Your next step is to assess for high-risk conditions, including hypertension or diabetes. If there are no high-risk conditions, you can monitor with either intermittent fetal auscultation or with continuous EFM. However, if a high-risk condition is present or if continuous monitoring is preferred by your patient, perform continuous EFM.

Next, apply the monitors to the patient and assess the FHR and uterine contraction patterns. The fetal heart rate pattern is described by the baseline, variability, and presence of accelerations or decelerations. Additionally, a sinusoidal pattern is an uncommon but important finding.

Now, the baseline is the average FHR rounded to increments of 5 beats per minute during a 10-minute segment.

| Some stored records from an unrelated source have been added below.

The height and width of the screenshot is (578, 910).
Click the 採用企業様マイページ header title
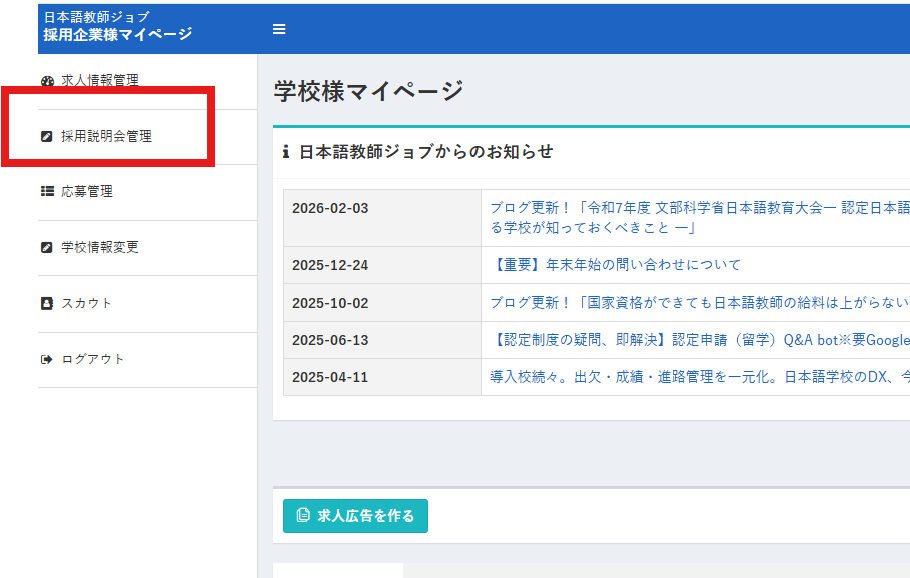pos(117,35)
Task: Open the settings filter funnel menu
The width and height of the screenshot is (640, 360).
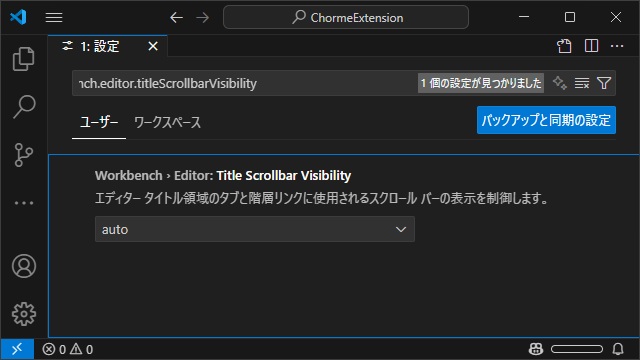Action: tap(604, 83)
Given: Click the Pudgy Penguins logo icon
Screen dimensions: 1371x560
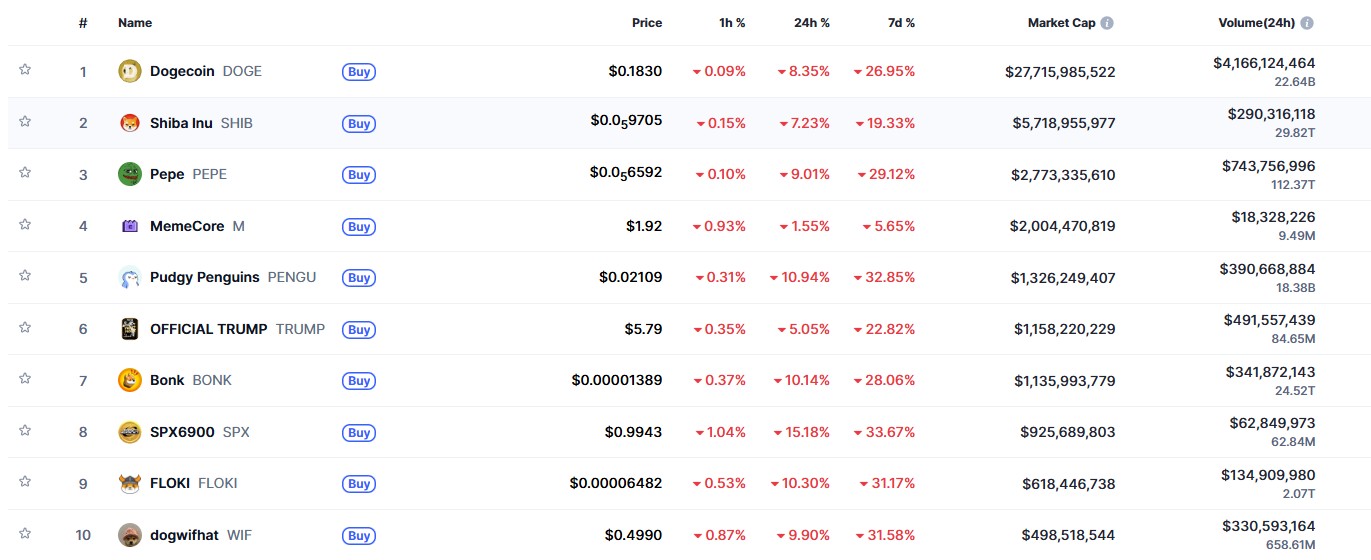Looking at the screenshot, I should coord(130,277).
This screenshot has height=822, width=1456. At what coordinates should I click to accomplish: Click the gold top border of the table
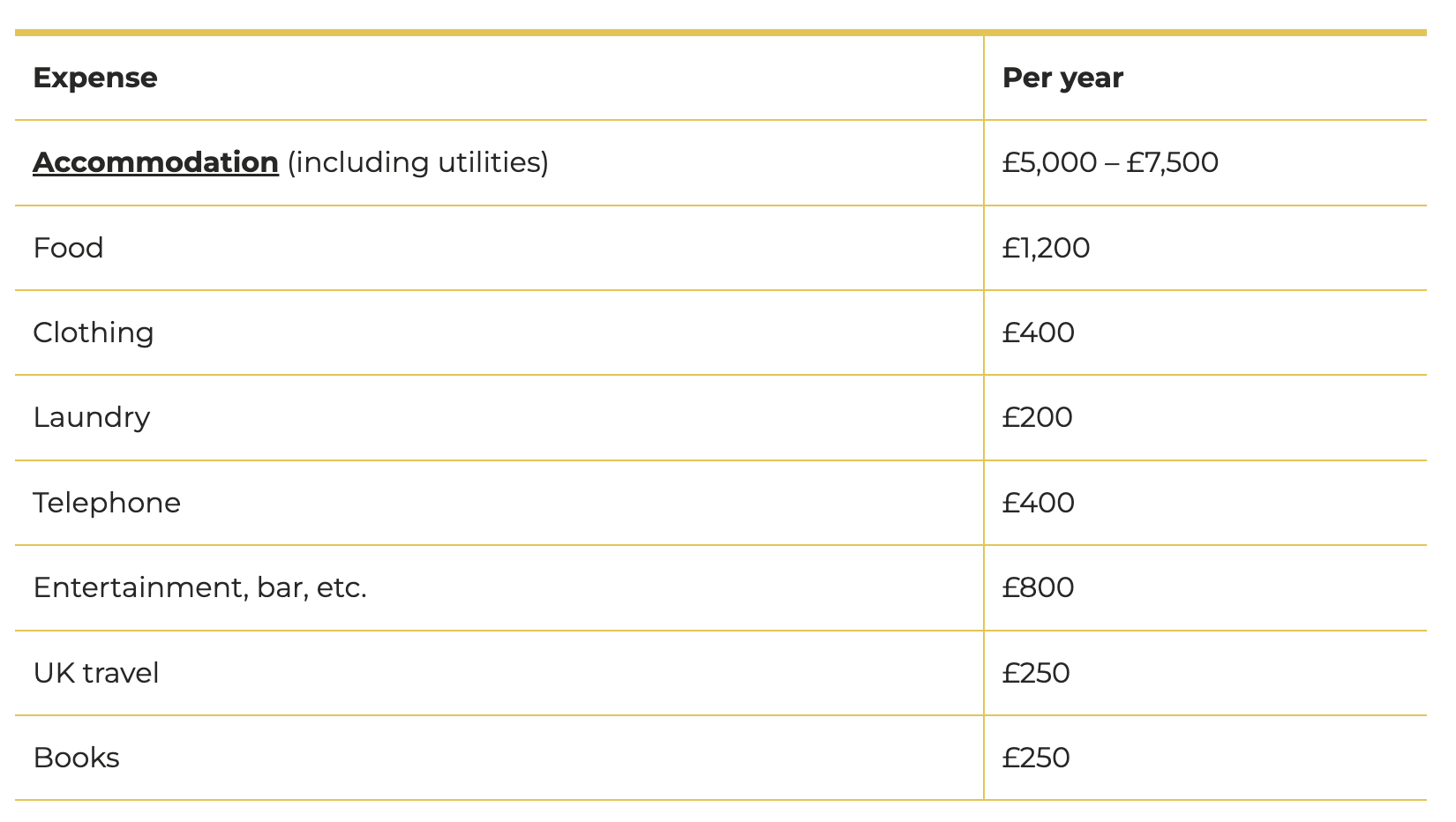click(x=720, y=33)
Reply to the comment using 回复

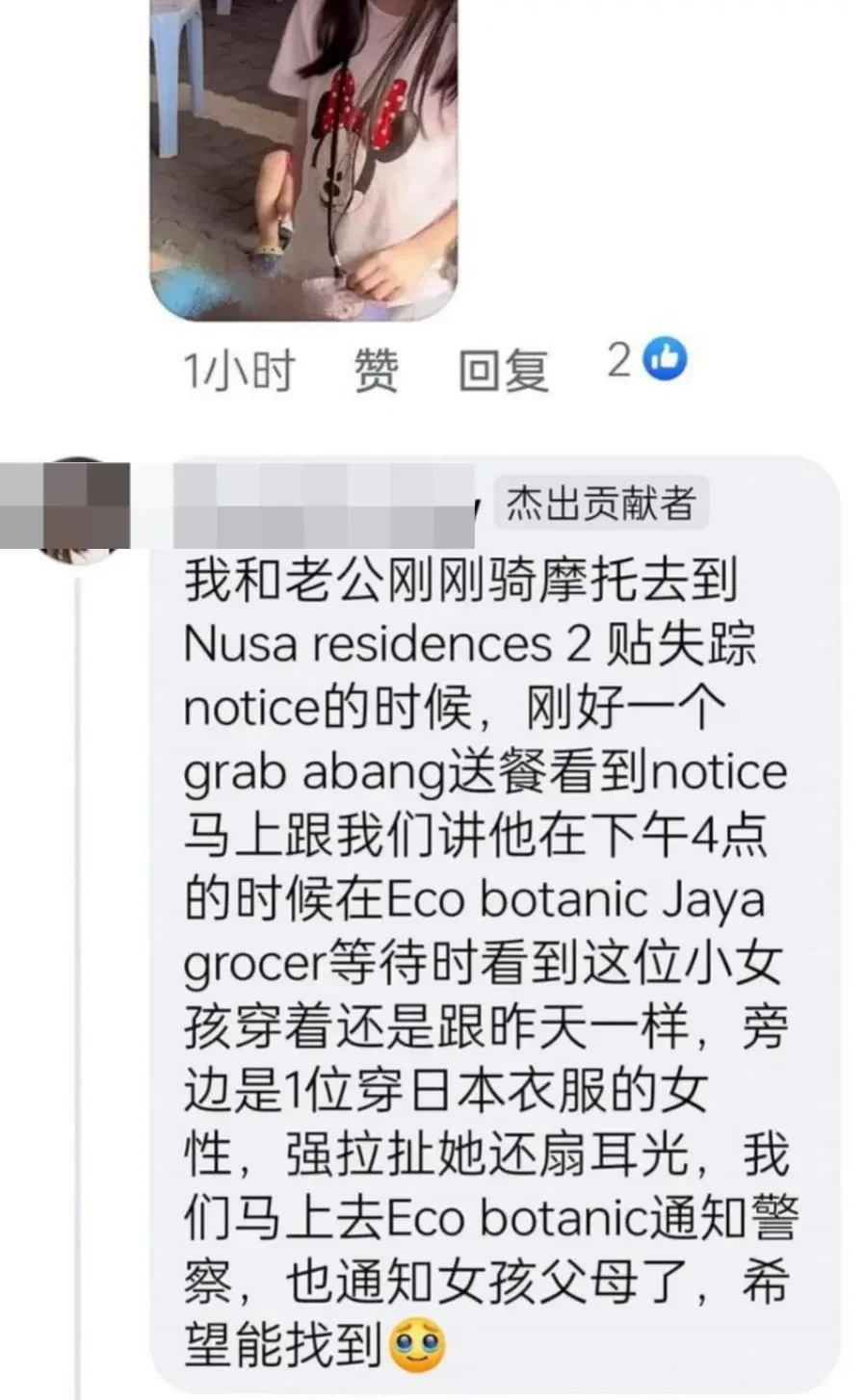[x=504, y=371]
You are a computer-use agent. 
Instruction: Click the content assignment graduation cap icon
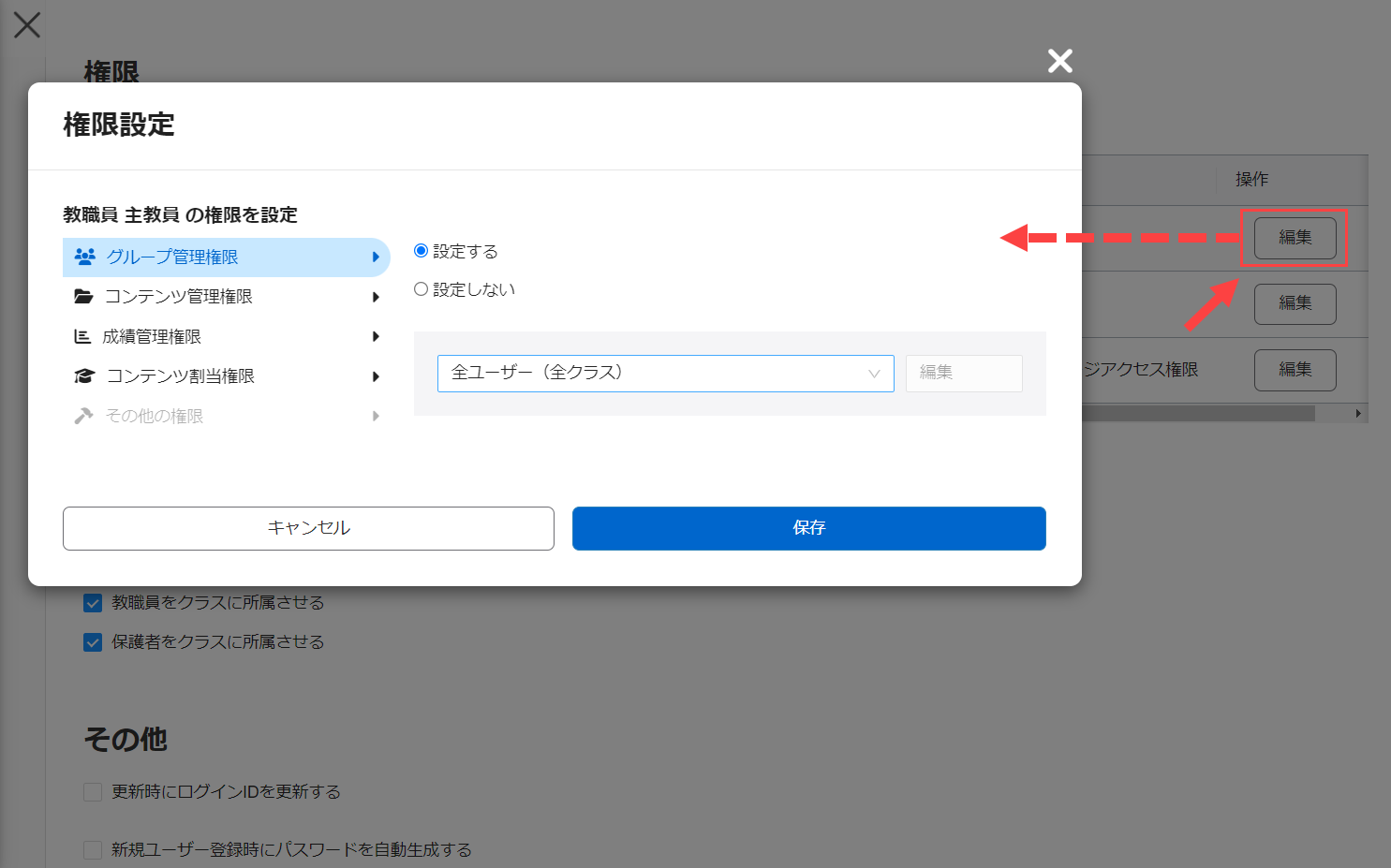point(84,376)
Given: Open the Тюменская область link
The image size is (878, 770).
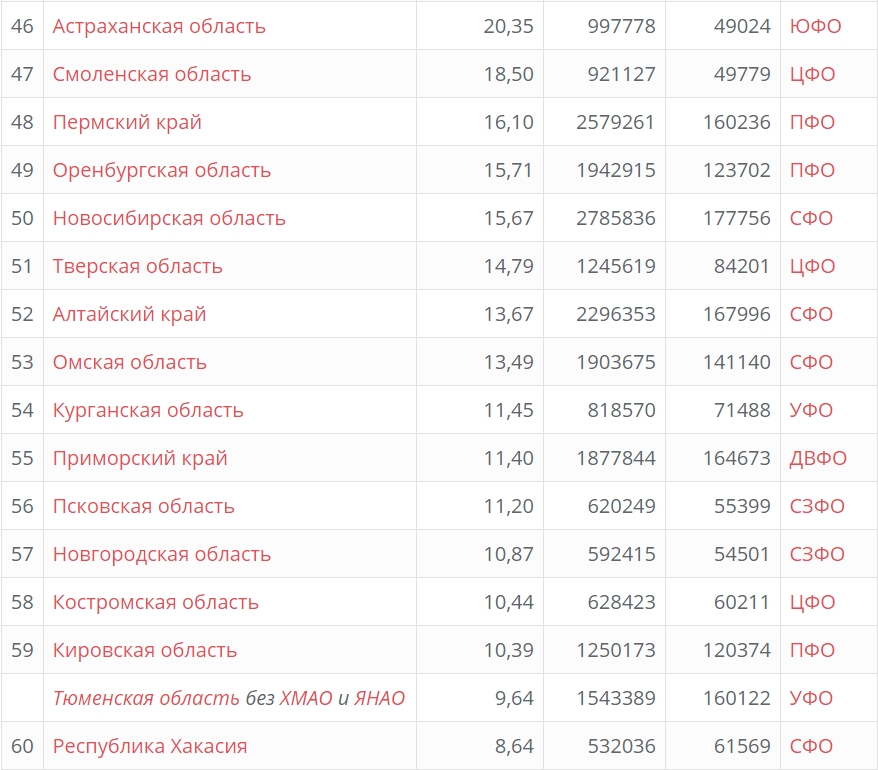Looking at the screenshot, I should pos(146,698).
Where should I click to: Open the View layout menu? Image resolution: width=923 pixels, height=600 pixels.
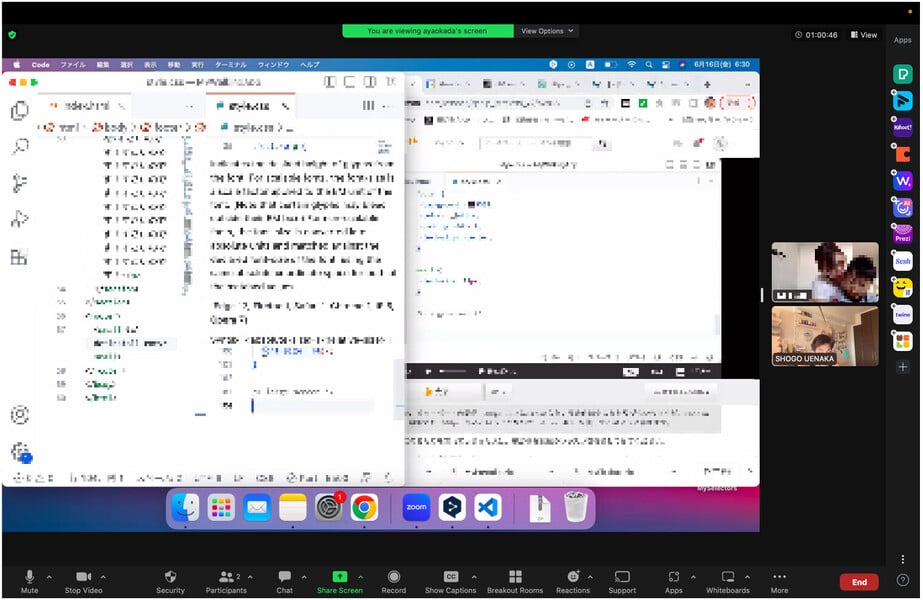point(863,35)
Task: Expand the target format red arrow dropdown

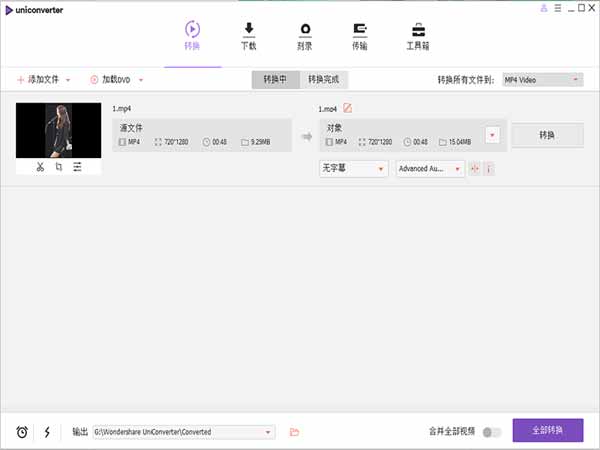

A normal baseline is between 110 and 160 beats per minute. Tachycardia is above 160 and bradycardia is below 110.

Next is variability, or the normal fluctuation of the baseline FHR. It’s a result of the FHR modulation by the parasympathetic and sympathetic nervous systems, and is irregular in both amplitude and frequency.

Variability can be absent with no fluctuation; minimal, with detectable fluctuations 5 beats in amplitude or less; moderate, with fluctuations between 6 and 25 beats in amplitude; and marked, with an amplitude greater than 25 beats in amplitude from baseline.

Persistently absent variability is concerning for fetal acidemia but can be normal in fetuses less than 28 weeks of gestation; minimal variability can occur with the fetal sleep cycle, or with medications like intravenous opioids or magnesium sulfate; moderate variability usually indicates a well-oxygenated fetus; and marked variability is usually a benign finding which could be associated with an increase in alpha-adrenergic activity.

Next, accelerations are abrupt, transient increases in the FHR above the baseline for at least 15 beats per minute with a duration of at least 15 seconds. Accelerations are a reassuring sign and reflect normal fetal acid-base status, and are usually associated with fetal movement.

Decelerations are decreases in the FHR, and are categorized by their relationship with uterine contractions. Early decelerations have a gradual, symmetric decrease and return to baseline that mirror the timing of a contraction. They start at the onset of a contraction, nadir at the peak of the contraction, and recover at the end of the contraction. Early decelerations represent a fetal vagal response to head compression during descent in the pelvis. They are benign and do not reflect abnormal fetal acid-base status.

In contrast, late decelerations are a gradual, symmetric decrease and return from the baseline, also associated with contractions, but delayed in timing compared to early decelerations. The onset, nadir, and recovery of a late deceleration start after the beginning, peak, and end of a contraction, respectively. Late decelerations represent uteroplacental insufficiency, leading to reduced fetal oxygenation and an increased risk of fetal acidemia.

Now, there are also variable decelerations, which are an abrupt decrease in FHR below the baseline. They often resemble the letter “U,” “V,” or “W” and are called “variable” because their timing, duration, and amplitude fall and rise abruptly. Variable decelerations may or may not be associated with uterine contractions and represent the FHR response to umbilical cord compression which often occurs after membrane rupture when less amniotic fluid is present to cushion the cord. Deeper and more frequent variable decelerations increase the risk for fetal hypoxemia and acidemia because the flow of oxygenated blood from the placenta to the fetus is reduced while the cord is compressed.

Next up are prolonged decelerations, or a decrease in the FHR lasting between 2 and 10 minutes that may or may not be associated with a uterine contraction. Deeper and more prolonged decelerations are more likely to have adverse effects on fetal oxygenation.

Here’s a high-yield fact! If a prolonged deceleration or an acceleration lasts more than 10 minutes, it's considered a change in the baseline FHR!

Lastly, a sinusoidal pattern is a smooth, sine wave-like undulating change in the baseline with a cyclic frequency of 3 to 5 per minute. It can be associated with severe fetal anemia or the recent use of butorphanol.